When I was a pre-teen, I had wild, crazy style. Purple crushed velvet reigned supreme.
Predictably, as my body changed and I moved through the teenage years, I acquired a kind of deep discomfort with my body, and likewise the clothes I wore became plainer, looser fitting, more of an armor than before. It didn’t help that I was a veritable beanpole, bony wrists, knobby knees, and too-long gangly arms. At a certain point, I withdrew inside my body, foreign to myself.
Once, in a fit of exasperation, my mom admonished the way I tended to walk — stiffly, trying to avoid attracting any attention whatsoever. “Move your hips,” she said. “Sashay a little!” I wanted to curl up and die, not admit that hips were even a thing that I had.
She didn’t want me living in fear of myself, arms perpetually hugged across my chest, shy and timid. She wanted to give me confidence to put some bounce in my step. She was right to encourage taking a little more delight in my body and how it can move. Unfortunately, puberty had other plans.
I’ve come a long way since then, but have never been quite able to shake an aversion to attracting too much attention to my body. There are certain styles that make me feel good about myself, but I’ve avoided others that would put more of me on display. I’ve favored classic, feminine looks over anything overtly sexy. A deep-seated embarrassment of my physical form has stubbornly stayed with me, as much as I try to tamp it down.

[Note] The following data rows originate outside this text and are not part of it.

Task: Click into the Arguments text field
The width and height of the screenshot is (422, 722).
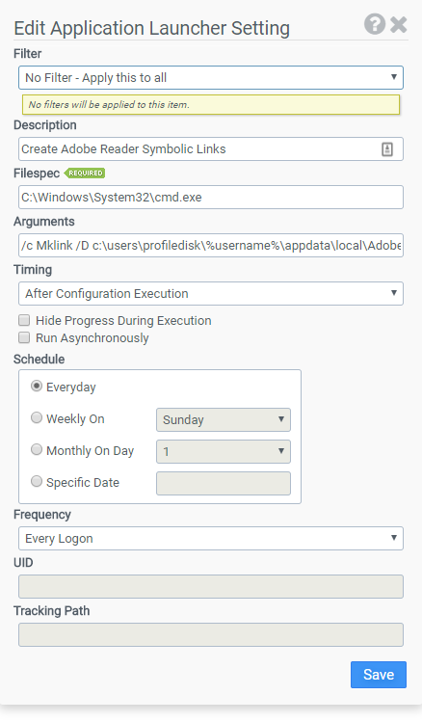Action: (x=211, y=246)
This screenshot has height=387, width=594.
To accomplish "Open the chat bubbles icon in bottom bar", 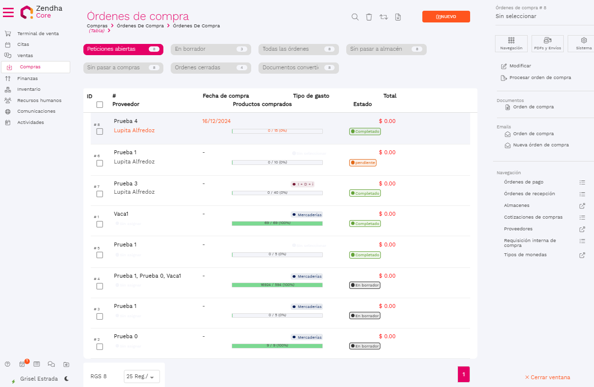I will (x=51, y=364).
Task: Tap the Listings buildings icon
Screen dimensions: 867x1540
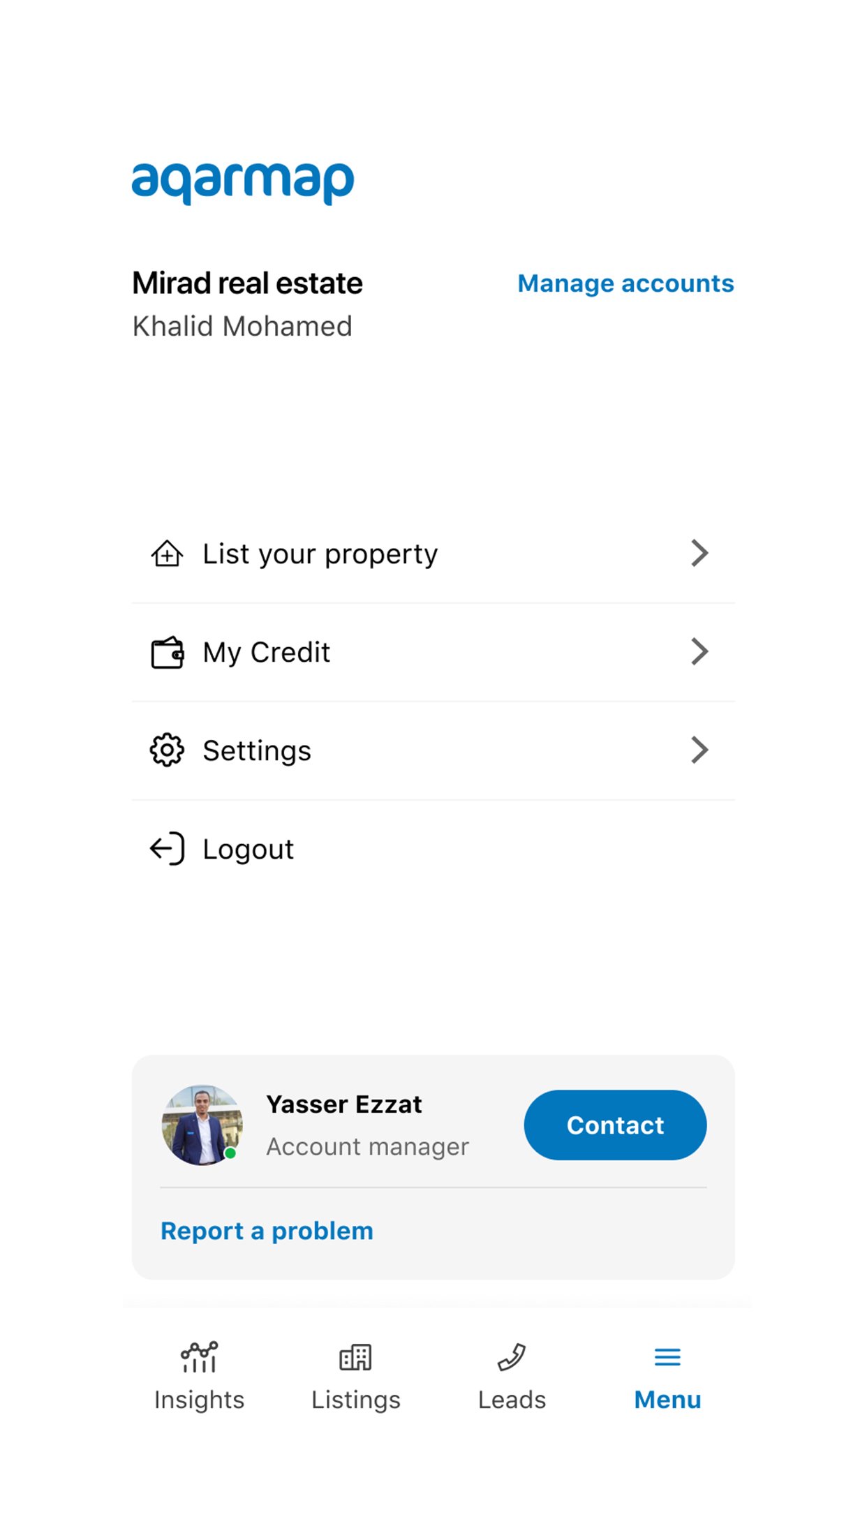Action: coord(355,1357)
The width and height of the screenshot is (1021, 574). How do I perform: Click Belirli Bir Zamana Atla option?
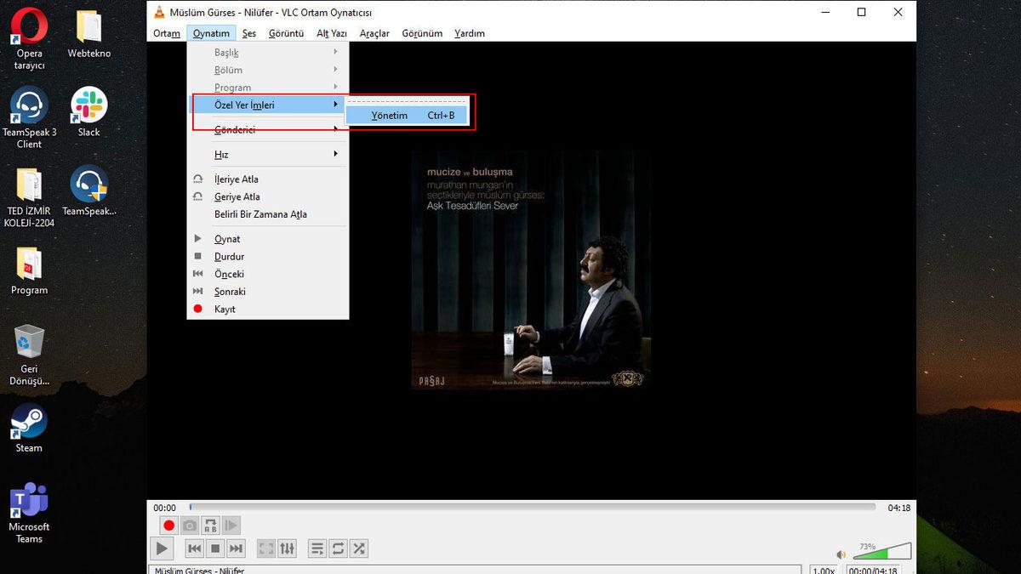[261, 213]
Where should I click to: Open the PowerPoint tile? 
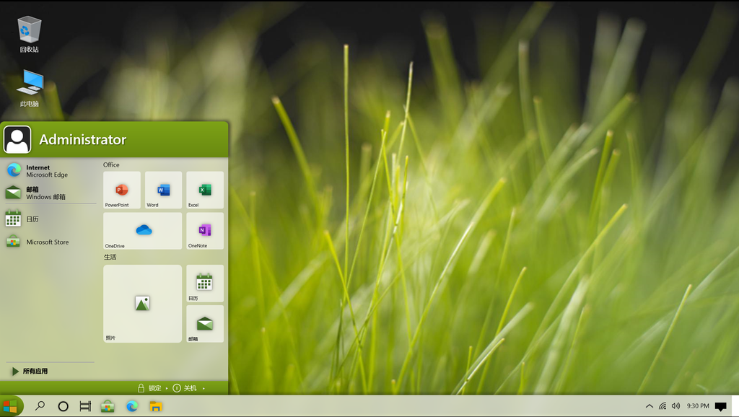(x=121, y=190)
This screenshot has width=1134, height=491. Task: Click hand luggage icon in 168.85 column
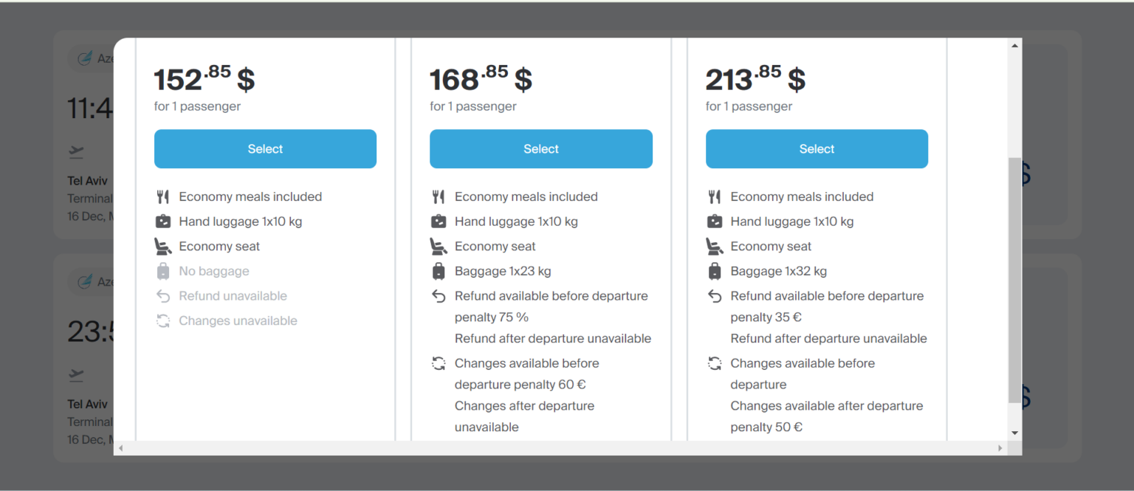click(x=439, y=222)
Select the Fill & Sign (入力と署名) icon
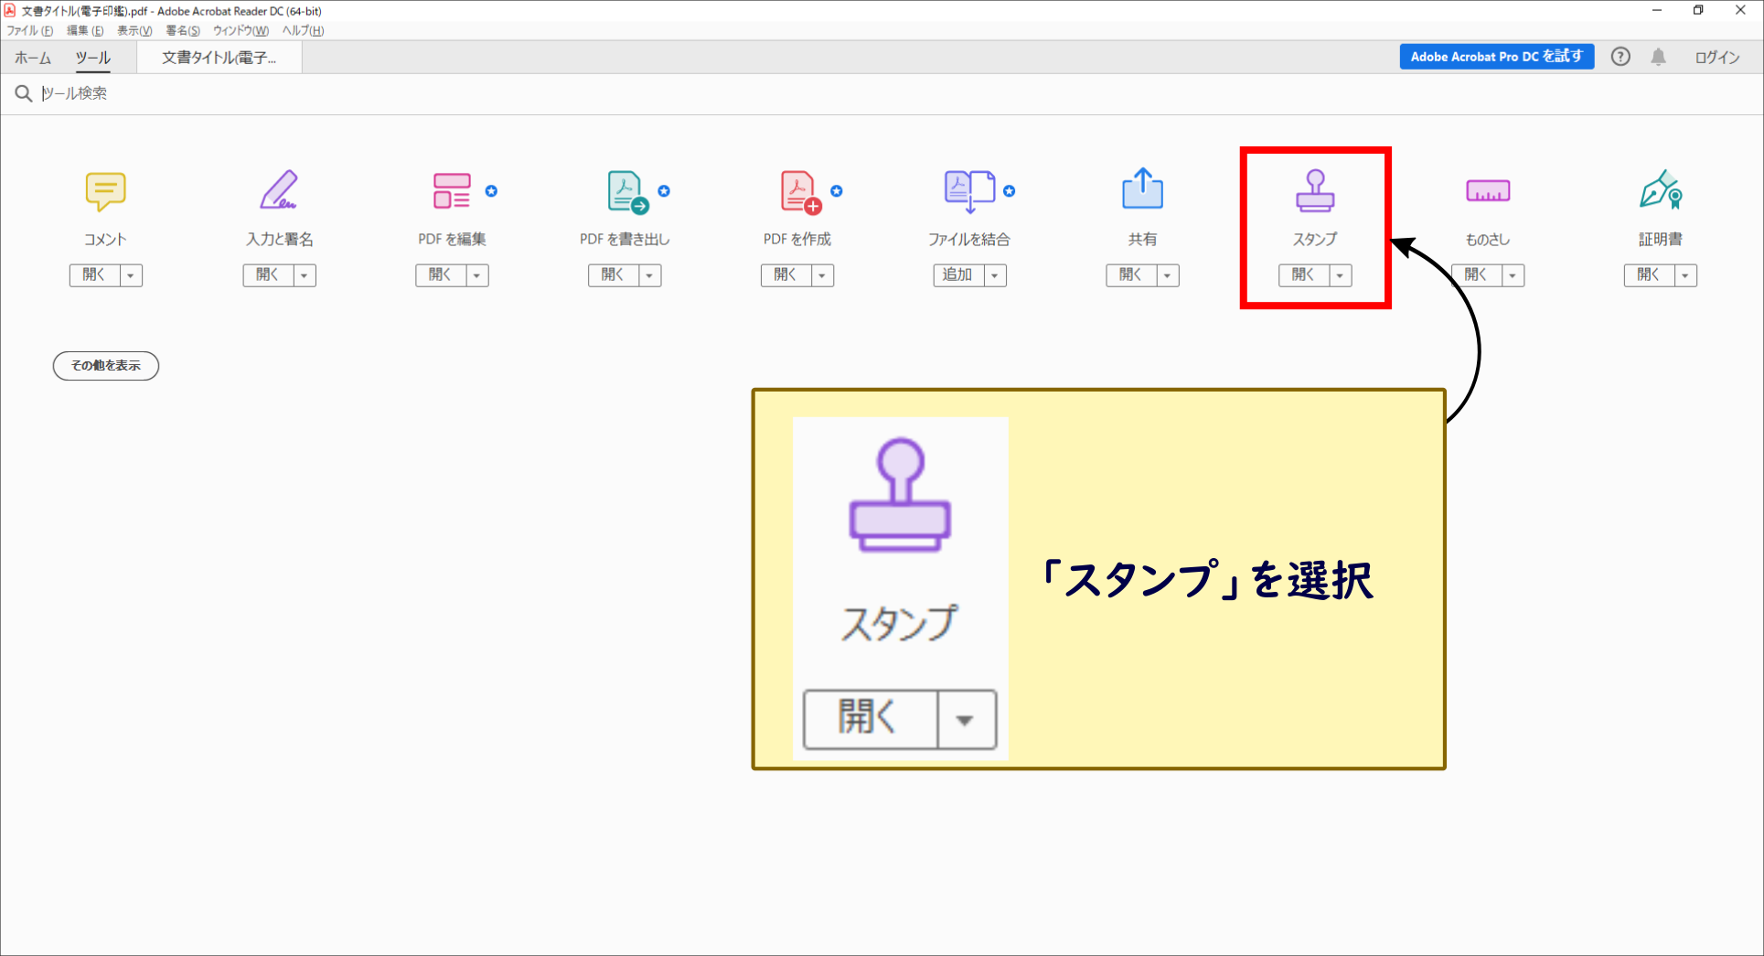 [x=279, y=190]
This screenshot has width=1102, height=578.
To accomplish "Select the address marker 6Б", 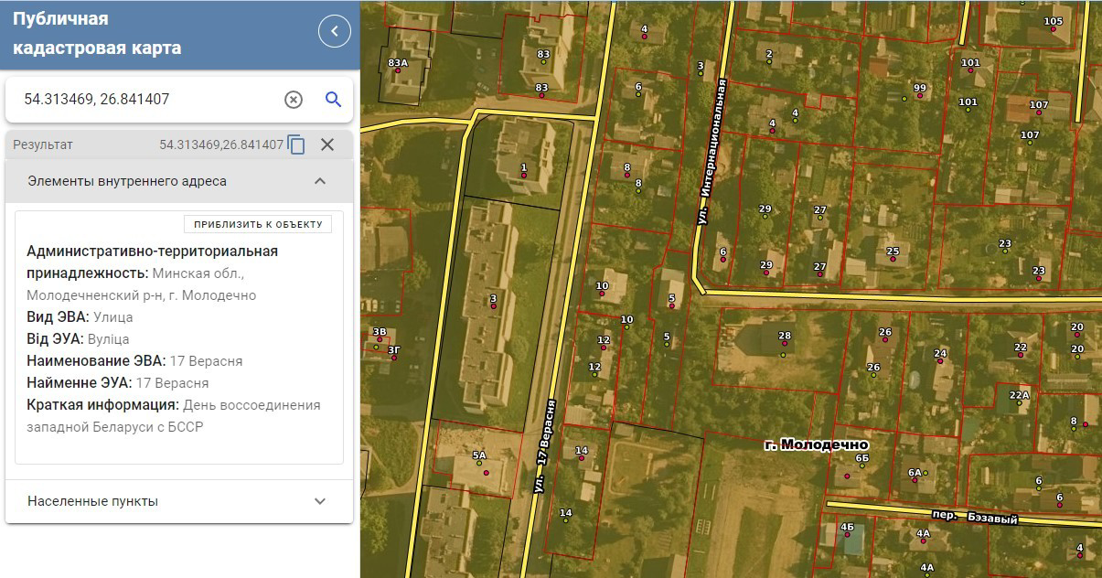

But something has shifted inside me recently. After nearly a lifetime of discomfort with my body, suddenly crop tops and short shorts are looking fun, inviting. It’s funny that this happens now that I’m in my thirties, not in my more lithe and youthful twenties. But the stereotypes are true — the older you get the more you DGAF. When I look in the mirror now, I like what I see, even though it includes a belly pooch and stretch marks and little spider veins on my legs.
Part of not giving a fuck means not standing for being uncomfortably over-clothed in the steamy southern summers. So YES PLEASE to clothes that reveal a little more, that let the sweat evaporate off my skin, even though that skin is pale and cellulite-pocked on the backs of my jiggly thighs.
Lately, I’ve been using a rowing machine at home for some cardio, and watching my legs and arms glide, push, pull to the wooshing sound of water gives me great joy. They are strong, they are powerful, they are mine. I admire what my body can do.
When I row, I wear little athletic short-shorts. They do tend to ride up over my thigh chub, and occasionally give me a bit of a camel-toe, but also they are stretchy and bendy and make me want to do squats. And they are supremely comfortable! If I had started my rowing routine in a gym, I would almost certainly not have worn these, but at home, they are ideal, and because I’m now convinced of their idealness, I feel empowered to wear them elsewhere. Walks on the Beltline in 90 degree heat? Yes.
One of my favorite secondhand purchases last year was a pair of vintage linen-blend high-waisted Bermuda shorts. Blousy and breezy but with enough length to make me feel un-self-conscious. The Bermuda short is practical, but not necessarily conventionally stylish. When I posted a photo wearing them on Instagram last summer I got some backhanded comments on them, but didn’t let it bother me too much because at the end of the day, I was happy with my choices. A longer short is a perfectly fine thing to wear.
But in my new era of short-short love, I started feeling like they could be improved upon. And this is how it came to pass that my newest styling trick is to cuff a pair of longer shorts. The base design of the Bermuda short allows for movement, and with a cuffed leg, you keep that roominess but up the ante with shortness. The high waist provides the semblance of material coverage even though there is more leg showing.
I’m feeling excited to parade through this summer with more caution thrown the wind rather than clutched tightly to my chest. Life should be a celebration. In the words of party-hard rocker-turned-inspirational-speaker Andrew W.K., "The present has to be the best party you’re ever going to have, because you’re living in it.”
The journey didn’t happen overnight — and it isn’t over — but it feels freeing to admit that yes I have a body, and yes it is fine to show it to the world just as it is. I’m gonna wear crop tops! I’m gonna wear short shorts! To embrace it just as it is. I wish my mom could see these legs now.